[aprssig] guessed time zone using aprs.fi
Heikki Hannikainen
hessu at hes.iki.fi
Sat Sep 13 16:28:54 EDT 2008
Hi,
On Fri, 12 Sep 2008, Gord wrote:
> How does one change the guessed time zone for those areas for which the guessed time
> zone is incorrect when using the feature in aprs.fi?
On Sat, 13 Sep 2008, Art Alto wrote:
> When that happens on to me, the only way I have been able to fix it is to delete all
> cookies and restart the browser.
That'll only make aprs.fi retry guessing the timezone. For some areas,
the guessing code simply guesses wrong. It works just fine for most
people, and for some, it always gets it wrongs. It thinks everyone working
for Nokia (Corporation) are actually located in the city of Nokia,
Finland.
Currently the only real option is to select UTC on aprs.fi, which, of
course, does not really fix the problem. I should do a proper "pick any
timezone" selection, like openaprs has (it's actually been "half done" for
about a year now - I have the timezones database loaded in already).
The complication here is that the *some* of the time formatting happens
on the client computer's side (in the Javascript code which runs on your
web browser). Over there I can practically only select between UTC and the
local time as decided by your web browser / operating system. There are no
javascript localtime conversion functions which would take an arbitrary
timezone definition (at least I couldn't find them :), and it'd be a pain
to reimplement them with the DST stuff and everything. The "guessed" local
time will be whatever you have selected in your operating system.

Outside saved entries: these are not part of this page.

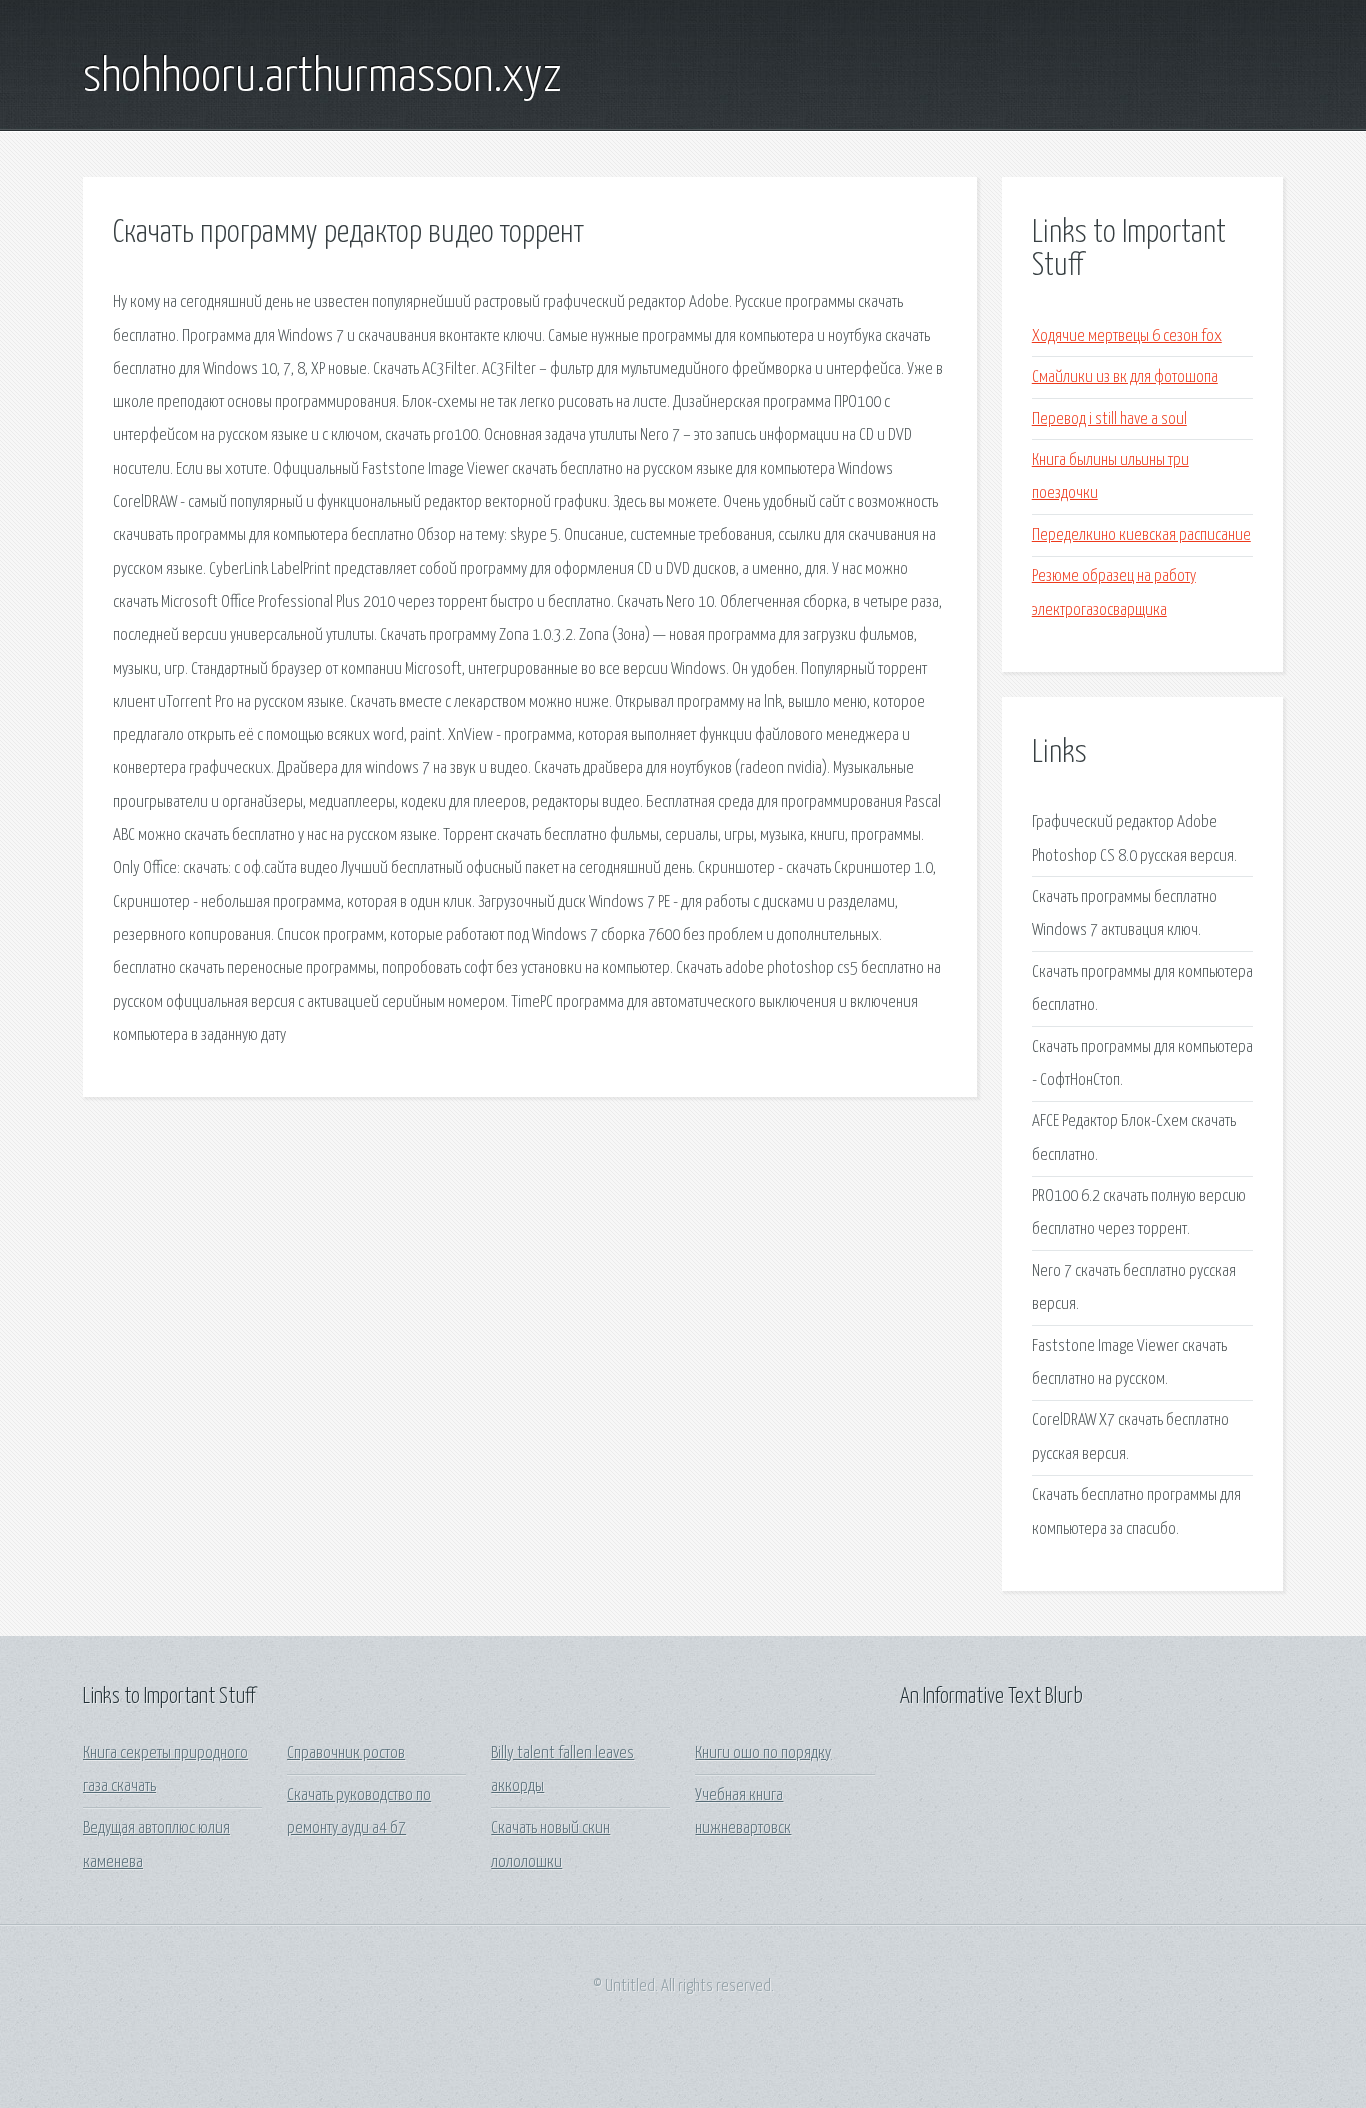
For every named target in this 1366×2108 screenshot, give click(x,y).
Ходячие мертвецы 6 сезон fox (1127, 336)
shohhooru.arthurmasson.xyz (322, 78)
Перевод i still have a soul (1109, 419)
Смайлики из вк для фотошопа (1125, 377)
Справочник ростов (346, 1753)
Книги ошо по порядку (763, 1753)
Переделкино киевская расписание (1141, 535)
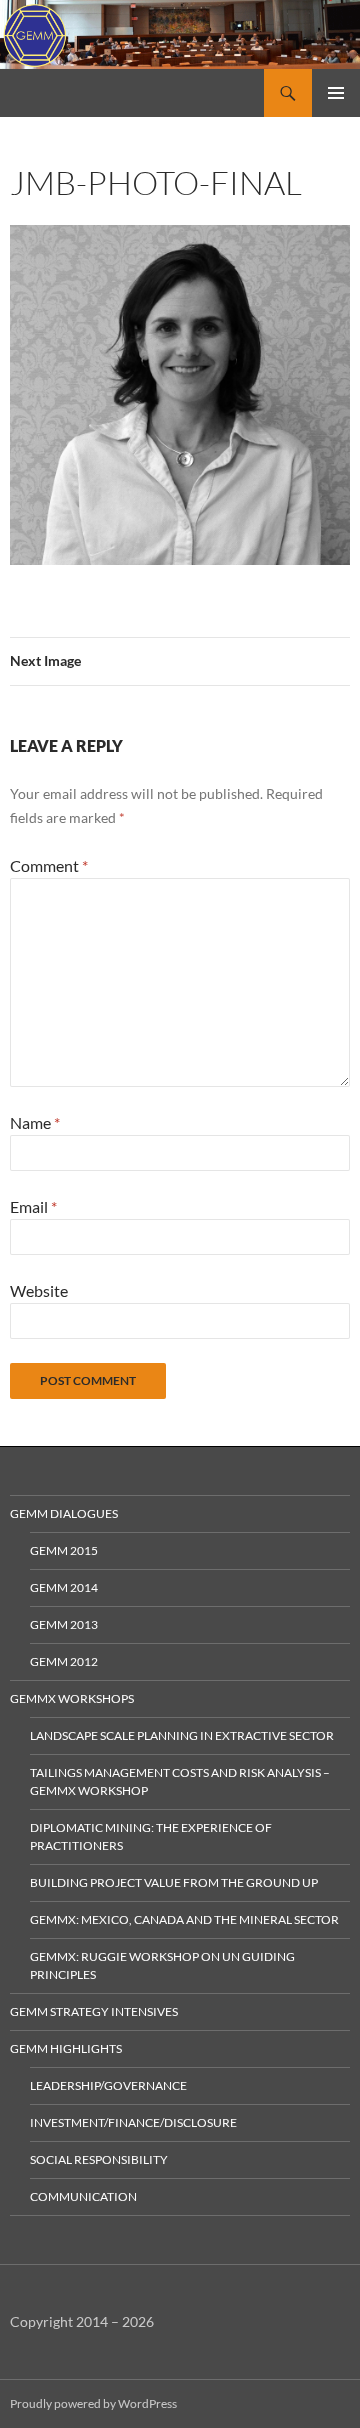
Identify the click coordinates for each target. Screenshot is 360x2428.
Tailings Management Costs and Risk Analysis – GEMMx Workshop (180, 1781)
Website (39, 1290)
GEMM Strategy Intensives (94, 2011)
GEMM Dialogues (64, 1513)
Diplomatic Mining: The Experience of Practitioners (151, 1836)
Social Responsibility (99, 2159)
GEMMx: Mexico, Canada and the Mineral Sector (184, 1919)
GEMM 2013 (64, 1624)
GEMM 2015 (64, 1550)
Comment (49, 865)
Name (35, 1122)
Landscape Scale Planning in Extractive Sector (182, 1735)
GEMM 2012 (64, 1661)
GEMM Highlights (66, 2048)
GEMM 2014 (64, 1587)
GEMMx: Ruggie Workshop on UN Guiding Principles (162, 1965)
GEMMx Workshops (72, 1698)
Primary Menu (336, 93)
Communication (83, 2196)
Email (33, 1206)
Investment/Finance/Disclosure (133, 2122)
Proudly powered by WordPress (93, 2403)
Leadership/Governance (108, 2085)
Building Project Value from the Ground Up (174, 1882)
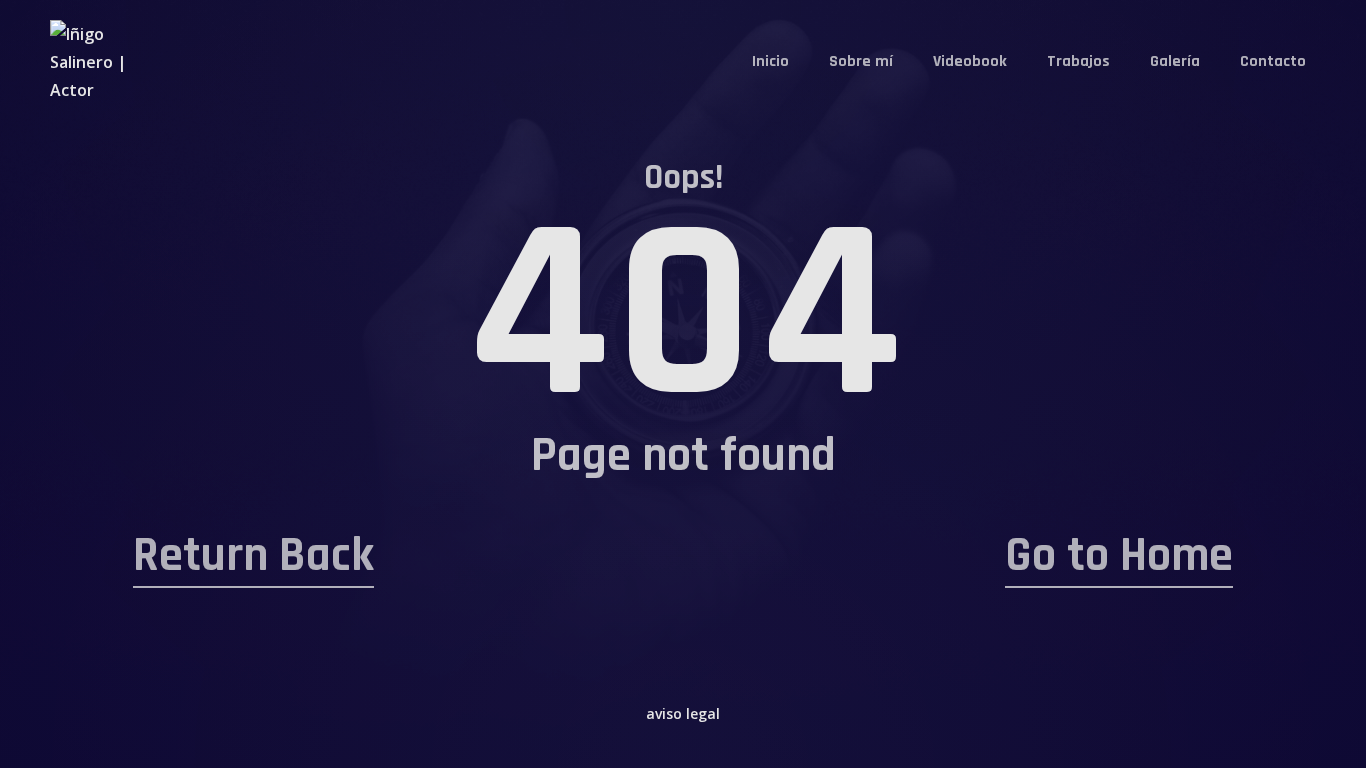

So, to do arbitrary timezone selection properly, I'll have to move all
of the localtime conversions from the client-side code to the server side,
and that'll make things marginally slower for everyone. Now the server is
just giving Unix-style timestamp integers (seconds since 1.1.1970 00:00:00
UTC [1]) to everyone who is looking at the real-time map, and the web
browser gets to do the localtime conversion when it's needed. If your
operating system knows your proper timezone, you'll notice that the
real-time map view (the target info balloons etc.) gets it just right.
Yes, I'm going to do this eventually. The performance hit is marginal,
it'll just eat a bit more memory on the web browser's side (to store the
text strings for the timestamps instead of small integers), and a bit more
CPU on the server side (to do the conversions for everyone). I'm trying to
keep track of all of these and gain a little bit of extra performance
everywhere I can, to keep things running quickly.